Quelles solutions pour réduire les délais ?

Les patients "sur-sollicitent" les dermatologues, notamment à cause des campagnes de prévention, "mais ils ne respectent pas le parcours de soin et se dirigent tout de suite vers le dermatologue. Il faut d'abord consulter son médecin généraliste qui pourra traiter 80 % des maladies de peau ou réorienter vers un spécialiste", insiste Jean-Pascal Del Bano.

Il faut aussi apprendre aux patients à s'auto-surveiller. Il existe des brochures disponibles, en particulier pour apprendre à surveiller l'évolution d'un grain de beauté.

Du côté des médecins, il faudrait une meilleure répartition des spécialistes sur le territoire. L'Agence régionale de santé (ARS Paca) propose des aides à l'installation et des aides au regroupement des professionnels de santé. Plusieurs contrats ont déjà été signés entre des médecins et l'ARS Paca dans la région, mais au-delà des déserts médicaux, il y a les déserts du temps médical qu'il faut aussi régler.

Enfin, il faudrait également développer le métier d'assistant auprès du spécialiste. "Des assistants, bien formés, pourraient par exemple trier les patients en fonction de leur pathologie et prodiguer des sons, ce qui donnerait du temps médical au médecin", conclut le docteur Del Bano.

Depuis juin 2019, lorsque vous avez un doute sur l'évolution d'un grain de beauté par exemple, des pharmacies proposent de prendre des clichés à l'aide d'un dermatoscope. Ces photos sont ensuite envoyées vers une plateforme dédiée et vous avez la réponse d'un dermatologue dans les 15 jours.

En France, chaque année, 14.300 personnes sont touchées par le mélanome et ce cancer fait 1.800 morts par an. C'est le plus grave des cancers de la peau, il peut évoluer très rapidement et produire des métastases. Si le diagnostic est réalisé suffisamment tôt, ce cancer peut être mieux soigné.

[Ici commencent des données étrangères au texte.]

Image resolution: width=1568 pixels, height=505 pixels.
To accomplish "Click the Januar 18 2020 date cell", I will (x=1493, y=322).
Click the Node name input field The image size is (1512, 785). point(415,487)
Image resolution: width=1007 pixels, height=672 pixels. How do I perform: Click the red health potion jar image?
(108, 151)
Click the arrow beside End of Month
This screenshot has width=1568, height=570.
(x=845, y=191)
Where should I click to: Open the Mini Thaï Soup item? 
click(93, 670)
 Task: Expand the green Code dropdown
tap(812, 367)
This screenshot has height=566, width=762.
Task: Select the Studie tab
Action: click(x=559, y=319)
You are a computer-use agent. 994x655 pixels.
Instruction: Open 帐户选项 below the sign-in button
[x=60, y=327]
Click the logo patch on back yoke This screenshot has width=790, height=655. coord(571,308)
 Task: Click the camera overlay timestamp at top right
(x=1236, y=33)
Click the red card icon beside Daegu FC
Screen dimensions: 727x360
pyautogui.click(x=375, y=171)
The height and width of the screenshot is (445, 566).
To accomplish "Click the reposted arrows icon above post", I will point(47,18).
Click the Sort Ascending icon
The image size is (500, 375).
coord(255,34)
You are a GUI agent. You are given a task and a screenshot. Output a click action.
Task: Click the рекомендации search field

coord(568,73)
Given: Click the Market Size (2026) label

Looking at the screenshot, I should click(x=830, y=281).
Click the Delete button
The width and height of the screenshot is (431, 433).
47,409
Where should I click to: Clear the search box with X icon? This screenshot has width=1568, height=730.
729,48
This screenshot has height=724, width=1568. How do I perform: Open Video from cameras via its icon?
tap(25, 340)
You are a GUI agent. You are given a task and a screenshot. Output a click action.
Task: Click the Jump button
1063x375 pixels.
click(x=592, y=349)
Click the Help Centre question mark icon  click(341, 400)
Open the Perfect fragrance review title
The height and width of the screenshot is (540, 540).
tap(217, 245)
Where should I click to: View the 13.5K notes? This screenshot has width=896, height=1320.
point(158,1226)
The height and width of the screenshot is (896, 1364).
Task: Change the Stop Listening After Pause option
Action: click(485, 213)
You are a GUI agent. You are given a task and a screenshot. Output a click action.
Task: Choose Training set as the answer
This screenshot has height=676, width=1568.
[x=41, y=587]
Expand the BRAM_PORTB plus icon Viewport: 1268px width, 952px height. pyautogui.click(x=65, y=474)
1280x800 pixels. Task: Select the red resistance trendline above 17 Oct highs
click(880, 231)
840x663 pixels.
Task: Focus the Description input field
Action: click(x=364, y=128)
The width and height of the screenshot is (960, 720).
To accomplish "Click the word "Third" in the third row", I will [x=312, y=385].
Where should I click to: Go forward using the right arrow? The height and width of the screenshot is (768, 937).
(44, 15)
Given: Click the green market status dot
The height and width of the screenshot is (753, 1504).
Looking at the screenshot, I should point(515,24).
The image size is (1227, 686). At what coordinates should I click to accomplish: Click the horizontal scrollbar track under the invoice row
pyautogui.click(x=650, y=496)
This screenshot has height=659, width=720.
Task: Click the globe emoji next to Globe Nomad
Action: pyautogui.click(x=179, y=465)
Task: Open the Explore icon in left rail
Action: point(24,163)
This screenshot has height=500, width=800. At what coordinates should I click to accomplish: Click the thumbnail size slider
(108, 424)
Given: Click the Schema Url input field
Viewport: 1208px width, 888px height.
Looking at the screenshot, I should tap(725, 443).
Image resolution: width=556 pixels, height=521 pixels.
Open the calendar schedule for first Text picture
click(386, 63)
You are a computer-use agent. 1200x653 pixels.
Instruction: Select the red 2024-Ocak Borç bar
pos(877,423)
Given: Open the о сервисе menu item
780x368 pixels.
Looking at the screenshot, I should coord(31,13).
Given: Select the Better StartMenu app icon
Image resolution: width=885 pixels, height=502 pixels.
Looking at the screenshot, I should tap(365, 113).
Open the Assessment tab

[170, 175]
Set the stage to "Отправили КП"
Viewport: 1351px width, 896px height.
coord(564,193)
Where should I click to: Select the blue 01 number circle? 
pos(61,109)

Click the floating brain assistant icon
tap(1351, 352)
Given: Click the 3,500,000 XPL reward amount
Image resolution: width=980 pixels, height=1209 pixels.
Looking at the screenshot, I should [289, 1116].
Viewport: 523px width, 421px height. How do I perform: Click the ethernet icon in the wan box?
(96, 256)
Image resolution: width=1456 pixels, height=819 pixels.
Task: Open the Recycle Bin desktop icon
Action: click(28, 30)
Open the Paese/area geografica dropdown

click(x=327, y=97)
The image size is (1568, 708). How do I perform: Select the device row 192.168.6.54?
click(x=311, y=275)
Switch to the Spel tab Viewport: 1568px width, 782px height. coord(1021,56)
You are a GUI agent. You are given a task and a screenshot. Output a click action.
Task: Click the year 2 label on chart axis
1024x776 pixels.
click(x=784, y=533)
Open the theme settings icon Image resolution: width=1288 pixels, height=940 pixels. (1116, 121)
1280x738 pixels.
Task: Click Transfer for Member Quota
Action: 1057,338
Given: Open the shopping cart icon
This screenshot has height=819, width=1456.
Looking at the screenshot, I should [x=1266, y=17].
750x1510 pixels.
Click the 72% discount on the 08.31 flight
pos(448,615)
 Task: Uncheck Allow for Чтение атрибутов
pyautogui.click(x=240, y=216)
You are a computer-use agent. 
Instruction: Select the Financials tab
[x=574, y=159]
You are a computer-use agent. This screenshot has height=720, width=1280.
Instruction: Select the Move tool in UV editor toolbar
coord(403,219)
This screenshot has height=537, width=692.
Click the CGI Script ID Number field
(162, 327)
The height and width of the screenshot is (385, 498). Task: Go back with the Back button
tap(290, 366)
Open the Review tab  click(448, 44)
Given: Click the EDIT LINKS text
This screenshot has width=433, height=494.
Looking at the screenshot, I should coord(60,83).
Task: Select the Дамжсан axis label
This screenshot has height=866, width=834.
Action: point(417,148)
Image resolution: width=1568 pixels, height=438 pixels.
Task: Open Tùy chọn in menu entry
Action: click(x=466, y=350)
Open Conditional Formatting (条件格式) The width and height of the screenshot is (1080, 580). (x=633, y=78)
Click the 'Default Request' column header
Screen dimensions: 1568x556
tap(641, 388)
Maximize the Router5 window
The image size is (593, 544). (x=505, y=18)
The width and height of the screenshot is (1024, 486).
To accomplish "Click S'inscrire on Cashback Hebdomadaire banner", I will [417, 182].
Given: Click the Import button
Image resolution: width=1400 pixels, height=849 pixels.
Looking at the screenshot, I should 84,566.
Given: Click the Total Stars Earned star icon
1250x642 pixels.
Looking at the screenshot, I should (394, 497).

D'autres spécialités en tension

"Le Guide Santé" a constaté principalement quatre spécialités médicales où les délais d'attente pour avoir un premier rendez-vous sont particulièrement longs : la dermatologie, l'ophtalmologie, la gynécologie et la pédiatrie.

"Nous réalisons actuellement une étude sur les délais d'attente en ophtalmologie. L'enquête n'est pas terminée, mais on constate déjà des délais entre six mois et un an pour obtenir un premier rendez-vous", indique le docteur Del Bano, précisant que les causes de ces délais sont à peu près similaires à celles constatées en dermatologie.